---------- Отрывок для чтения ----------

ЧЕЛОВЕК, КОТОРЫЙ МОГ ТВОРИТЬ ЧУДЕСА
«Это был человек, чье слово оказывалось лучом света в тысячах темных уголков. С самого начала века всюду — от Арктики до тропиков,— где молодые мужчины и женщины хотели освободиться от умственного убожества, предрассудков, невежества, жестокости и страха, Уэллс был на их стороне, неутомимый, жаждущий вдохновлять и учить...»
Так говорил в 1946 году Джон Бойнтон Пристли, английский писатель младшего поколения, выступая на похоронах Уэллса. Действительно, Уэллс положил жизнь на то, чтобы помочь людям «освободиться от умственного убожества, предрассудков, невежества, жестокости и страха». Об этом же мечтали просветители XVIII века Вольтер, Дидро, Свифт, и к моменту Французской революции 1789 года казалось, что они выполнили свою задачу. Но буржуазное общество породило новые жестокости, страхи и предрассудки. А это значило, что должны прийти новые просветители. Уэллс был в их числе — среди главных.
Замечательным в Уэллсе было то, что он умел говорить о вещах, важных для миллионов людей. При этом он не только отвечал на их вопросы, но и помогал эти вопросы поставить, иными словами — увидеть и осознать многие проблемы собственной жизни.
Для этого надо было не только хорошо знать, чем сегодня живет мир. Еще нужнее было знать людей, с которыми разговариваешь. Уэллс знал их отлично, потому что был одним из них. Их судьбы, их тревоги он понимал через свои.

---------- Исходные материалы ----------

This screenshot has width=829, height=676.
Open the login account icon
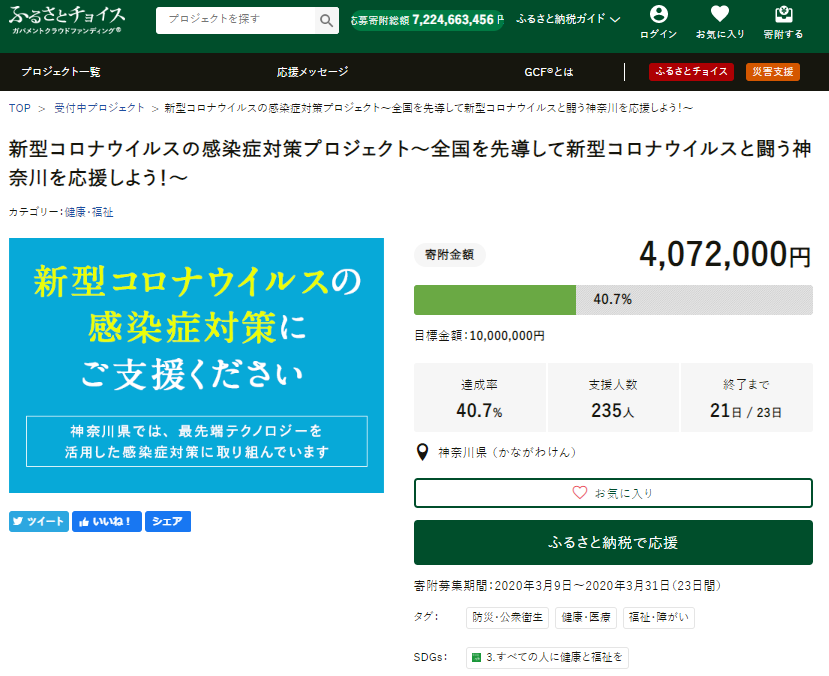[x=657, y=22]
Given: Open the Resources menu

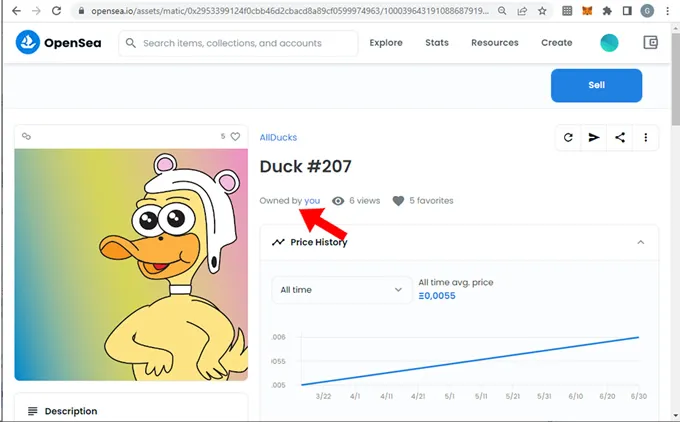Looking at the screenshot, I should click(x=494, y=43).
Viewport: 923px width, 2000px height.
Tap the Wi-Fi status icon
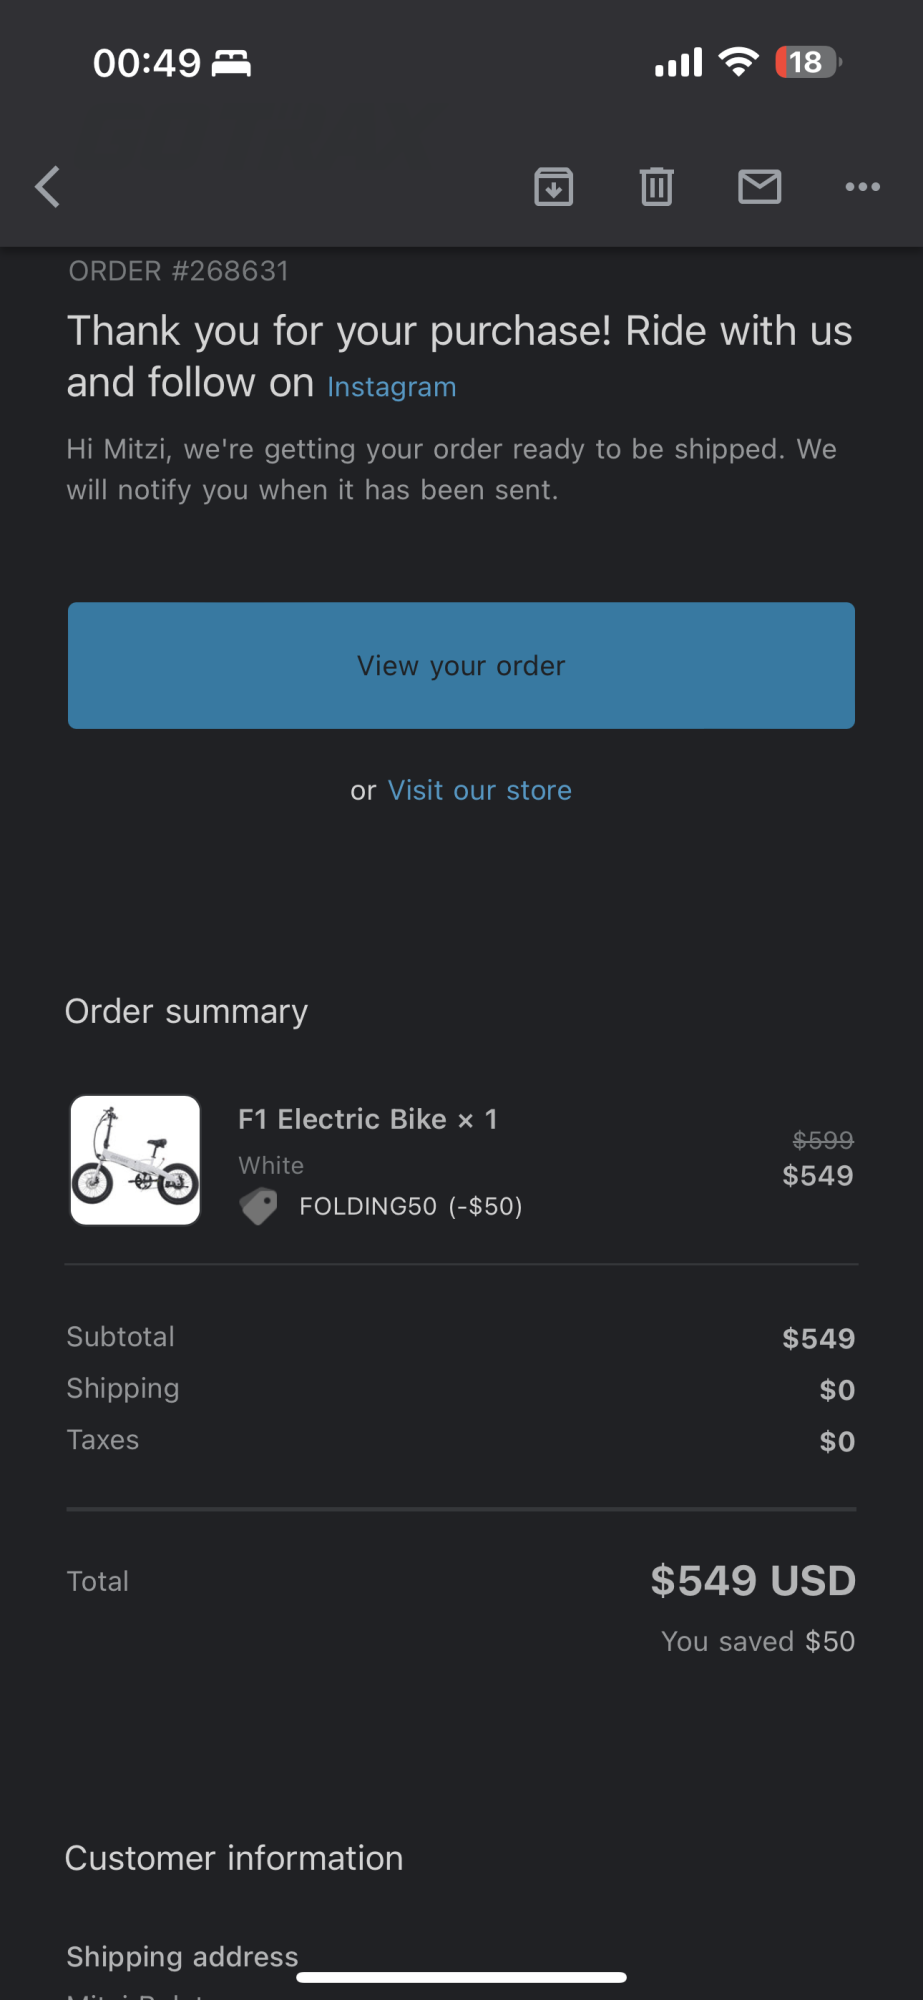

----------

Перепишите дословно часть отрывка об Уэллсе, начиная со слов «Замечательным в Уэллсе» и заканчивая словами «понимал через свои.». Опирайтесь только на отрывок.

#### Решение задачи:
Замечательным в Уэллсе было то, что он умел говорить о вещах, важных для миллионов людей. При этом он не только отвечал на их вопросы, но и помогал эти вопросы поставить, иными словами — увидеть и осознать многие проблемы собственной жизни.
Для этого надо было не только хорошо знать, чем сегодня живет мир. Еще нужнее было знать людей, с которыми разговариваешь. Уэллс знал их отлично, потому что был одним из них. Их судьбы, их тревоги он понимал через свои.